No, using DBCC SHRINKFILE ('filename', target_size) is the right way to do it.

If you want to do it in "chunks", you can either set progressively smaller target sizes, or just let it run as long as you can before it gets cancelled.

A few comments:

  • Put a reasonable target size, with some margin of allowed free space. Maybe 90GB total for 75GB of data?
  • While the shrink is running, check the activity monitor to see if the SPID is being blocked. If there is an open transaction on a page at the very end of the file, then shrink won't be able to move it until that transaction commits or is rolled back.
  • Is the spid actually making progress? (The CPU and IO numbers are changing)
  • Shrink can sometimes take a very, very long time, but it should save its progress (meaning it moves 1 page at a time, and when it gets cancelled, all the completed page moves have already been done)
  • After cancelling the shrink, try doing a DBCC SHRINKFILE ('filename', TRUNCATEONLY).

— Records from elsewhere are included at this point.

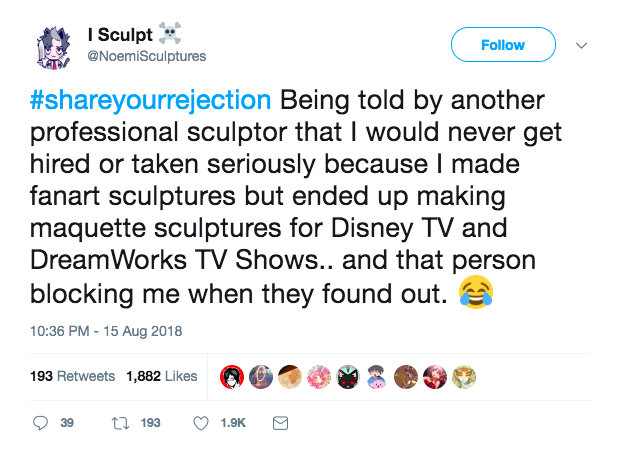Expand tweet options chevron beside Follow
622x454 pixels.
pos(582,45)
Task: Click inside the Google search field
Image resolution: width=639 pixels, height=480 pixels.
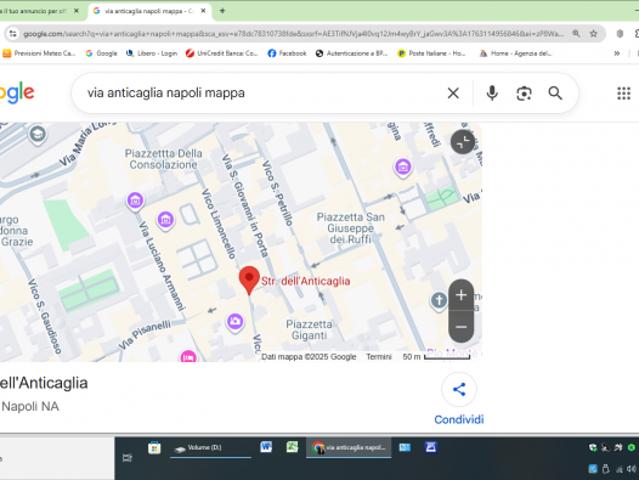Action: tap(260, 93)
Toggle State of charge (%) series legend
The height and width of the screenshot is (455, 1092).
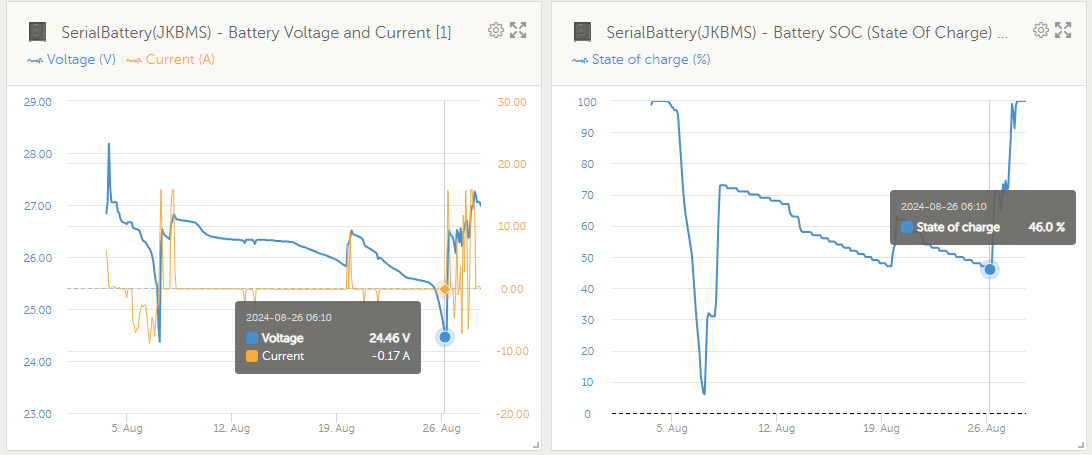(x=641, y=60)
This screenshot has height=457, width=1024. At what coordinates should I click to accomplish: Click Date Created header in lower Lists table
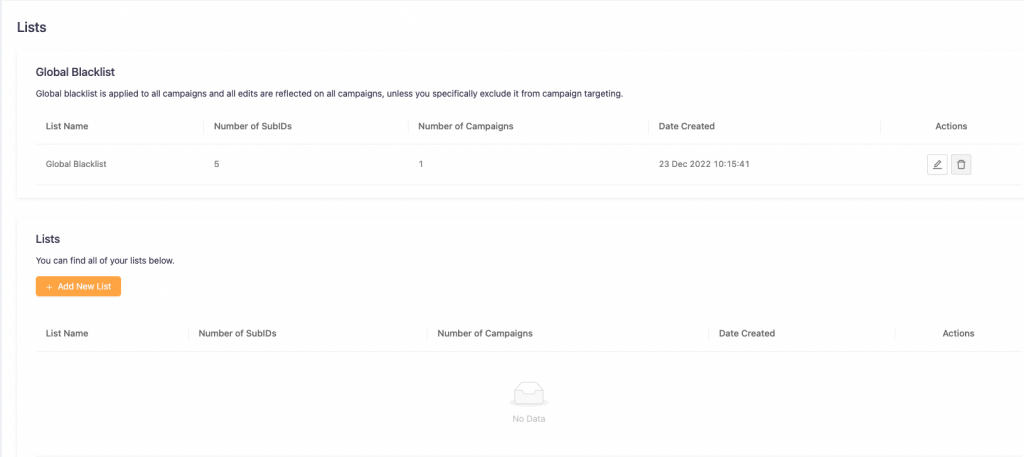click(747, 333)
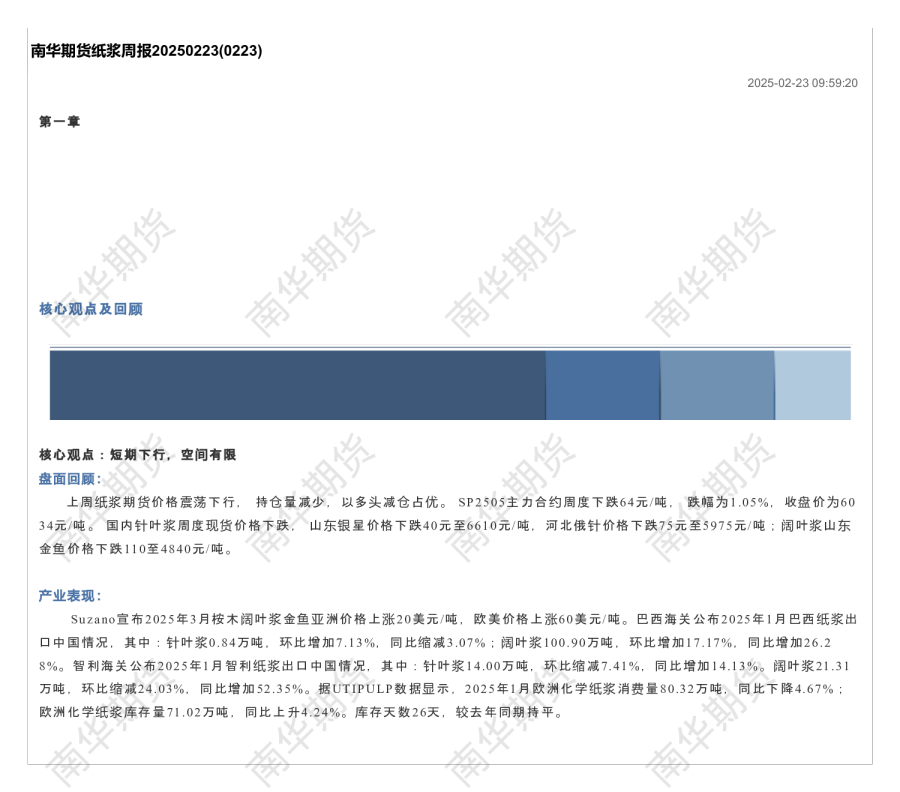Pick the gray-blue segment of the color bar
The width and height of the screenshot is (900, 792).
(717, 385)
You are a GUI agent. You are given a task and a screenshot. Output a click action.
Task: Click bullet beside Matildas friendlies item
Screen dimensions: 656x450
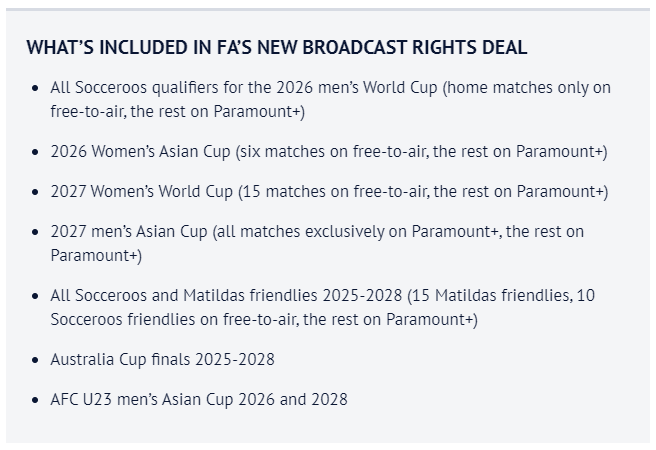click(x=35, y=296)
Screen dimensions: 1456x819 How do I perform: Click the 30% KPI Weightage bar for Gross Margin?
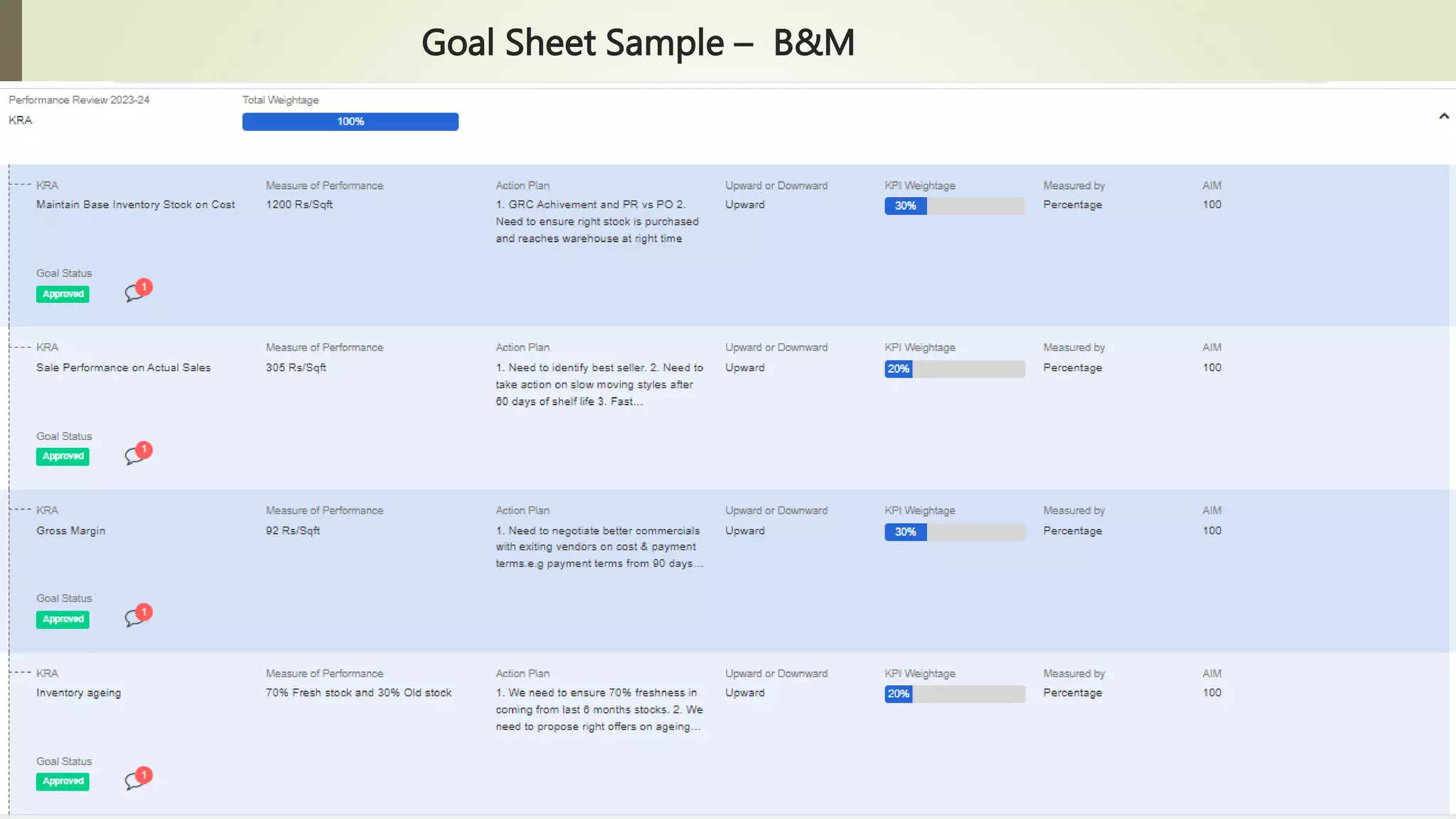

It should recover all the space its already freed at the end of the file (see my prior point)
  • If you get desperate, try restarting SQL in single-user mode, so you know that nothing else is working against the db at that time (obviously, this could be impossible on a prod server)
  • Once you are able to complete the shrink, make sure to do a full reindex on the database to eliminate the fragmentation that the shrink creates. This may reclaim some of the space you just freed.
  • If you still can't get the shrink to work, check out some of the discussion on this SO question. There are apparently some situations where shrinks might not progress.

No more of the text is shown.